What Is Golfer's Elbow?
Golfer's elbow (medial epicondylitis) causes pain and inflammation in the tendons that connect the forearm to the elbow. The pain centers on the bony bump on the inside of your elbow and may radiate into the forearm. It can usually be treated effectively with rest.
Golfer's elbow is usually caused by overusing the muscles in the forearm that allow you to grip, rotate your arm, and flex your wrist. Repetitive flexing, gripping, or swinging can cause pulls or tiny tears in the tendons. Despite the name, this condition doesn't just affect golfers. Any repetitive hand, wrist, or forearm motions can lead to golfer's elbow. Risky sports include tennis, bowling, and baseball - in fact, it's sometimes called pitcher's elbow. People may also get it from using tools like screwdrivers and hammers, raking, or painting.
Golfer's elbow is not as well known as its cousin, tennis elbow. Both are forms of elbow tendinitis. The difference is that tennis elbow stems from damage to tendons on the outside of the elbow, while golfer's elbow is caused by tendons on the inside. Golfer's elbow is also less common.

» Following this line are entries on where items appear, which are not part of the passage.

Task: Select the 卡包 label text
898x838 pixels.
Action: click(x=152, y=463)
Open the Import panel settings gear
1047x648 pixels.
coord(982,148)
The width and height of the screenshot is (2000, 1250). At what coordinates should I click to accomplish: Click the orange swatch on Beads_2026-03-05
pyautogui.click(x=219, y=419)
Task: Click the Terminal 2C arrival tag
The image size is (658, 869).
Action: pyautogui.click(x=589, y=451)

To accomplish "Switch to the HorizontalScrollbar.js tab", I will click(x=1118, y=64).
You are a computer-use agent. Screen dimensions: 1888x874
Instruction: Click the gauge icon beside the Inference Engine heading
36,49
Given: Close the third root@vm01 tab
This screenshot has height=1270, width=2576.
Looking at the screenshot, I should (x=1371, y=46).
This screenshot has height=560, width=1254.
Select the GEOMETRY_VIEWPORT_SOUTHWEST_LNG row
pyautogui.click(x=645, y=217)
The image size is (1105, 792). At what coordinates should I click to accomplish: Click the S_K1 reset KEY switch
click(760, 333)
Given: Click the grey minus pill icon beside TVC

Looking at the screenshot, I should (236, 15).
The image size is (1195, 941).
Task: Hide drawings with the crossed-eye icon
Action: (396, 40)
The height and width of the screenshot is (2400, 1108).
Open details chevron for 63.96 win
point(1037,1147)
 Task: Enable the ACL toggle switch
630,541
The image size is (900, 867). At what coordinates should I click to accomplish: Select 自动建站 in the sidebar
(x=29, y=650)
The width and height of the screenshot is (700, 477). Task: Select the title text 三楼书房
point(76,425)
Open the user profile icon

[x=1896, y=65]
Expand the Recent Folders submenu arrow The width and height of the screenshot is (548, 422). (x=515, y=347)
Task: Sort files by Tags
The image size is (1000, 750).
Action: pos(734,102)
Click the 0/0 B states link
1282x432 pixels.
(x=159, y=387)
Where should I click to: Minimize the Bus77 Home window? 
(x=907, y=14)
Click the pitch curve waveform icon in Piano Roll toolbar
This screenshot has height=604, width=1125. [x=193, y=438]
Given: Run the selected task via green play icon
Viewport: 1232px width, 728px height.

Symptoms of golfer's elbow
The primary symptom of golfer's elbow is pain that is centred near the bony knob on the inside of the elbow. Sometimes it extends all along the inner forearm. You're most likely to feel it when you bend your arm inwards or flex your wrist towards the body. In most cases, the pain becomes gradually worse.
Diagnosing golfer's elbow
Your doctor will carefully examine your elbow and arm to make the diagnosis. It is unlikely that any other investigations will be required, although sometimes an ultrasound scan or even an MRI may be carried out in severe cases that are not responding to treatment.
Treatment for golfer's elbow
As with any overuse injury, it's crucial to get treatment for golfer's elbow quickly. Initially, apply ice (wrapped in cloth so it is not in direct contact with the skin) to your elbow for 15-20 minutes three to four times per day. You will need to rest the elbow and avoid movements that aggravate the problem, You may need to modify the way you carry out everyday activities. You may benefit from a splint or strap to prevent pulling of the injured tendon.
Your doctor will probably recommend an NSAID (non-steroidal anti-inflammatory drug), like ibuprofen, to reduce pain and swelling - these are also available over-the-counter. These are available in tablet, cream and gel forms.
If the symptoms are troublesome, you may also be given an injection of a corticosteroid, usually mixed with a local anaesthetic, into the tender area of inflammation. This may relieve pain and swelling in the short term, however, the effectiveness of this treatment is not always good.